City to hire service for redistricting

ONEONTA -- The Common Council approved hiring a consultant to help with redistricting during a meeting Tuesday night and gave a green light to applying for state funding for the Dietz Street parking lot upgrade.

The city hired the Center for Research Regional Engagement and Outreach at the State University College at New Paltz for $10,450 to provide consulting services. The consultant will meet with the city's Redistricting Commission in City Hall at 3:30 p.m.
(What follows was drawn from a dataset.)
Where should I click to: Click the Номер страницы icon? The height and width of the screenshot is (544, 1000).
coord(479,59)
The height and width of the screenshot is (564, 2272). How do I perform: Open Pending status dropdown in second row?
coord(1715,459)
Monday, Mayor Dick Miller said.

Miller had urged the council to hire a consultant.

"This is a case where an impartial, expert consultant with no vested interest in the outcome will provide exactly the kind of unimpeachable information to form the basis of judgments to be made by the commission and, ultimately, the council," Miller wrote in a July 5 memo to council members.

The city's Redistricting Commission will study options to redrawing ward lines toward the principle of "one person, one vote." Population is uneven in some wards, with the result that smaller wards are disadvantaged politically, David Merzig, city attorney, said previously.
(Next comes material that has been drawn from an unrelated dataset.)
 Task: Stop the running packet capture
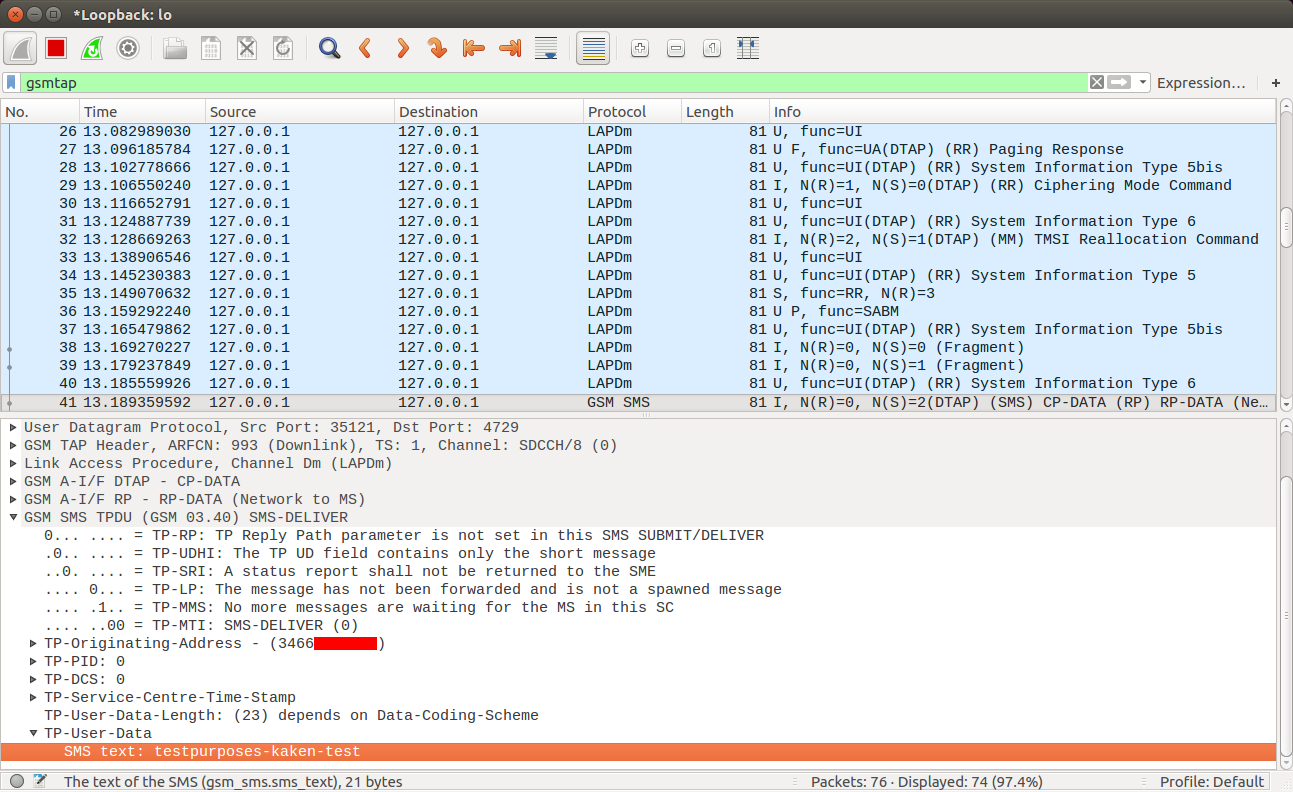coord(55,48)
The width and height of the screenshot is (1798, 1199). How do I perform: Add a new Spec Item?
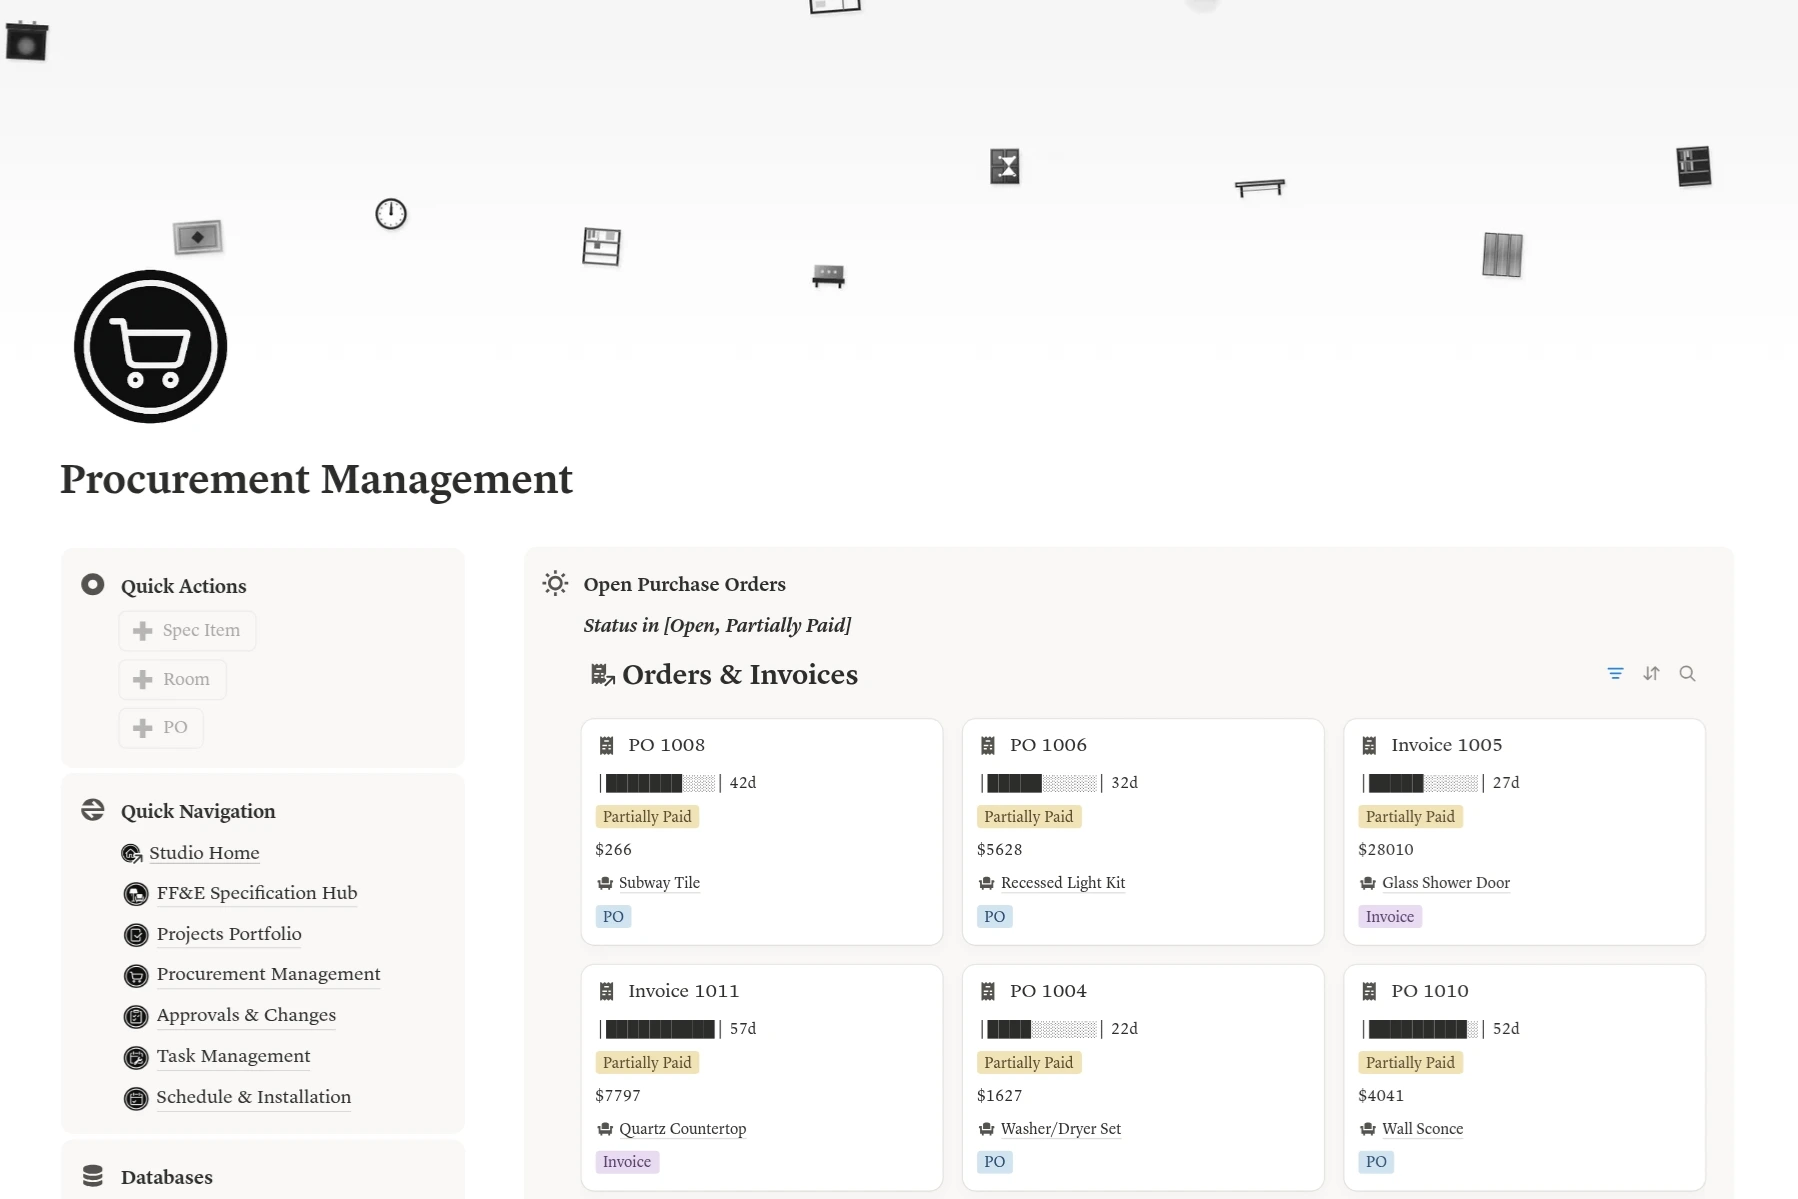point(188,631)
On Tuesday night, Second Ward Council Member Larry Malone said he supported hiring a consultant because working with census data is difficult, redistricting hasn't been done in 40 years, and residence halls at the college campuses have been built in the past four decades.

Eighth Ward council member Chip Holmes voted against hiring the consultant. According to draft minutes of a meeting earlier this month, Holmes said he wasn't convinced of the need for a consultant and expressed concerns over the cost. Council members Madolyn Palmer of the Fifth Ward and Bob Brzozowski of the Seventh Ward were absent Tuesday night.
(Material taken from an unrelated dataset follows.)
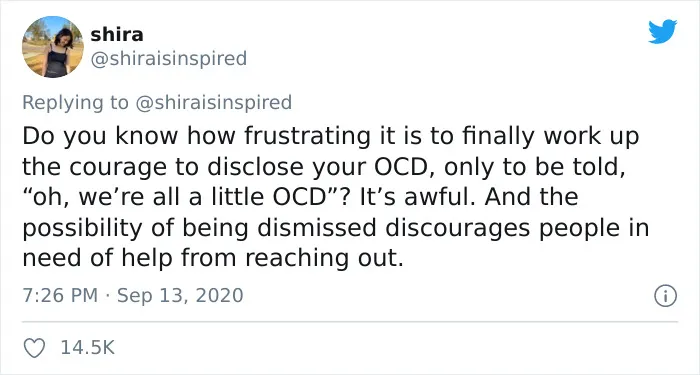Click the closing line "need of help from reaching out."
The width and height of the screenshot is (700, 375).
click(213, 258)
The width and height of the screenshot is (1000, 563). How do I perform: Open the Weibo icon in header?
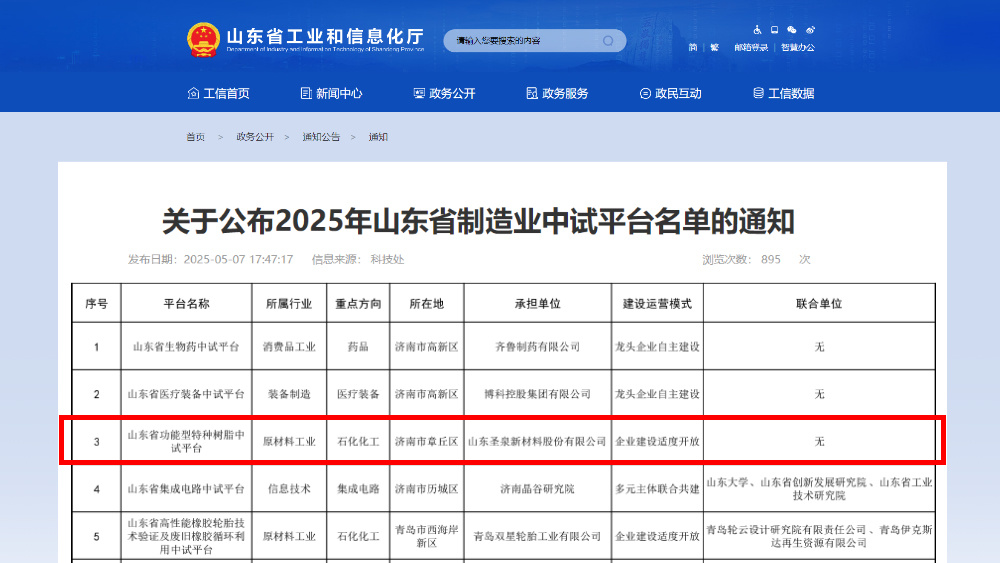click(x=810, y=30)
In another measure, the council authorized the mayor to submit an application to the state's Consolidated Funding Application under the Green Innovation Grants Program for the Dietz Street Parking Lot Redevelopment project.

Miller said the project, estimated at about $750,000, calls for drainage improvements, landscaping, lighting upgrades and paving. The project has garnered support from council members and downtown merchants, he said.

If approved, the grant would provide about $100,000 toward the drainage portion of the project, Miller said, and the balance of costs would be funded by the city through the general fund or debt.